• Directions for this task
Print the listing below from its opening line through the line holding "Given: Expand the Background settings row", both ends included.

• Recorded information
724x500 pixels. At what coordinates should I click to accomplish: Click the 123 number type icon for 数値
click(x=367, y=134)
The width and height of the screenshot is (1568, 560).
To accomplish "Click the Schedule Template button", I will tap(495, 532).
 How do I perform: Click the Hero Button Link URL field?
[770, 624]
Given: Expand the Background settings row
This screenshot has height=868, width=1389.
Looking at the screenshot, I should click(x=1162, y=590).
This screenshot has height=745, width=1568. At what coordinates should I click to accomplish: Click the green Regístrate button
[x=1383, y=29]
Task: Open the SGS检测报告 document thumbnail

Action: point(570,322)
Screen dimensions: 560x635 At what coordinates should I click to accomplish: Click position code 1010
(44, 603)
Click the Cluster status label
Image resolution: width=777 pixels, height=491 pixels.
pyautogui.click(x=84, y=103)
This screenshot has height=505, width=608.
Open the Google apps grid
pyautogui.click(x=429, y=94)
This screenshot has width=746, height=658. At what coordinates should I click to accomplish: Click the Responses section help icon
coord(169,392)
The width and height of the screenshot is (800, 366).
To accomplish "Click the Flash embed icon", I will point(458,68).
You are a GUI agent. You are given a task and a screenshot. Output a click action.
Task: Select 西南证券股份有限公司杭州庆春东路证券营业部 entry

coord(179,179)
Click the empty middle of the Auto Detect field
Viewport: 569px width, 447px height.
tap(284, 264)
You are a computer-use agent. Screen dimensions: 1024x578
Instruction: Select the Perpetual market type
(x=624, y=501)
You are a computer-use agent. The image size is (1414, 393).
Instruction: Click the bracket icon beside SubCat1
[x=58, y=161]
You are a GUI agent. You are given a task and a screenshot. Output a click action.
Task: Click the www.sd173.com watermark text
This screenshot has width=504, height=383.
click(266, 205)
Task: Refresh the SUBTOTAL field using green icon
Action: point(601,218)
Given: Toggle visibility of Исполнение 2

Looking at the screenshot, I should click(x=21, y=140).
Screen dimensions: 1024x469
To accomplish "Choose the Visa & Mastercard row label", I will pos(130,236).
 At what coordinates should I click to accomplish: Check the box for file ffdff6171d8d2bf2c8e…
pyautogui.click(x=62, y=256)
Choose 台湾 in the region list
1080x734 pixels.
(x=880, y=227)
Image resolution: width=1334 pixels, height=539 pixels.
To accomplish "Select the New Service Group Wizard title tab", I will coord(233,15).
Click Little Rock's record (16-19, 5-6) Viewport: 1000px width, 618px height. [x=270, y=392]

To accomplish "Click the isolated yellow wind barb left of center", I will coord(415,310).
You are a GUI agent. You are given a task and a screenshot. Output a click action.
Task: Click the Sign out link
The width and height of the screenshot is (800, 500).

• Task solution
724x500 pixels. At what coordinates should I click to accomplish: Click the 123 number type icon for 数値
click(x=367, y=134)
The width and height of the screenshot is (1568, 560).
To accomplish "Click the Schedule Template button", I will tap(495, 532).
 How do I perform: Click the Hero Button Link URL field?
[770, 624]
Given: Expand the Background settings row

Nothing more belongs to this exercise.